More than 2,000 miles southeast of Washington State University, Mike Duncan is looking at the upcoming budget process for the University of Houston’s Downtown campus, where he has worked for 15 years. Duncan, a tenured English professor, is worried about what is to come at the public regional university, where about half of the undergraduates use Pell Grants. The university is considered both a Hispanic- and minority-serving institution.
“I’m not convinced our current [university] administration fully appreciates the threat posed by the decimation of the Department of Education and the in-print Project 2025 plan to either privatize federal loans or revamp them into a less accessible form,” he said. “My worse fear is that our [university] administration would overreact with drastic cuts if there were such a summer surprise — and I anticipate such a surprise that primarily aims to sow chaos. The loans would eventually be reclaimed, I’d think, but the university would take massive damage in the meantime, much self-inflicted in the panic.

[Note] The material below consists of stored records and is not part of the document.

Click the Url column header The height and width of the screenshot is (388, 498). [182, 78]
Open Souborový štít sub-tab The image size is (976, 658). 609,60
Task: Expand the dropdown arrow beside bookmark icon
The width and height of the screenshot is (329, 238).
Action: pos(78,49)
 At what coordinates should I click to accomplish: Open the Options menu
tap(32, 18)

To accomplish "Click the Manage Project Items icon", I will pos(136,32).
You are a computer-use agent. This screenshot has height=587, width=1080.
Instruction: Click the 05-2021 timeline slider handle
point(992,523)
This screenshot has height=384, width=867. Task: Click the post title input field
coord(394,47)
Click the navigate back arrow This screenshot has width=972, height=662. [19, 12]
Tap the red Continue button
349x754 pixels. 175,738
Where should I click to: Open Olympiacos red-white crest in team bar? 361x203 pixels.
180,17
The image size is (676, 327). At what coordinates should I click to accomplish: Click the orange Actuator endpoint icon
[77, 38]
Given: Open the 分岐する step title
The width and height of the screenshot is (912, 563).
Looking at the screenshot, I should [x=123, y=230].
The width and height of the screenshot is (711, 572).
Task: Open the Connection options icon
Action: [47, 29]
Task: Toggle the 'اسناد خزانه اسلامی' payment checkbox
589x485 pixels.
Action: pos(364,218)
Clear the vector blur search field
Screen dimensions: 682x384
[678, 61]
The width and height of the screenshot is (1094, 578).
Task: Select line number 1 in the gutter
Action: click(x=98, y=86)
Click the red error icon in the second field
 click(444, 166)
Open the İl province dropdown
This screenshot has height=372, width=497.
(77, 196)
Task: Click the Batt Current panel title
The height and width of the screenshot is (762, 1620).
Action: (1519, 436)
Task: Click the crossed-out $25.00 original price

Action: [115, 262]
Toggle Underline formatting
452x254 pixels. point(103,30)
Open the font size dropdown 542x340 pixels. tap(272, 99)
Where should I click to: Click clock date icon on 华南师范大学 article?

“In short, unless there is a massive pivot in strategy in university leadership — we’re far from the only university whose leadership has decided the best play is to lay low and hope nothing bad happens — I don’t think the fall is going to go well, save for those who want to destroy higher education.”
The chaos and uncertainty have taken a toll on faculty and the campus, he said.
“It’s difficult to commit to anything long term — research, student recruitment, plan conferences — when the fall semester is an unknown. It’s a black hole. Even in Covid there was little question we’d still have the next semester,” he said. “This time, there’s no technological solution to a political problem. You can’t vaccinate against a lack of funding. The administration by and large is not suited to political confrontations and taking hard stances on values.”
Chief financial officers across the country are working hard to look at the various levers they do control, said Ruth A. Johnston, vice president at consulting services at the National Association of College and University Business Officers. Those include looking at the cost of instruction versus how many students are taking a course, the best use of space on campus, and even what flexibility exists in the spending of endowment funds. In worst-case scenarios there’s also hiring freezes or layoffs or shuttering of programs.
“This feels an awful lot like the start of Covid,” Johnston said.
Brunelli was at the University of Denver, a private institution, during the pandemic. While Covid was “cataclysmic,” she said, federal funds saved the day for many private institutions. Those don’t exist now.
“This is not that unlike the Great Recession,” Brunelli said. “I was at the University of South Carolina during that, and we were cut, in the space of three years, more than half of our state appropriation. So it was cuts every couple of months coming at you, and you just could not make a cut without another one coming at you immediately. This feels like that in a lot of ways, except that you didn’t have the federal-government issues populating on the side either.”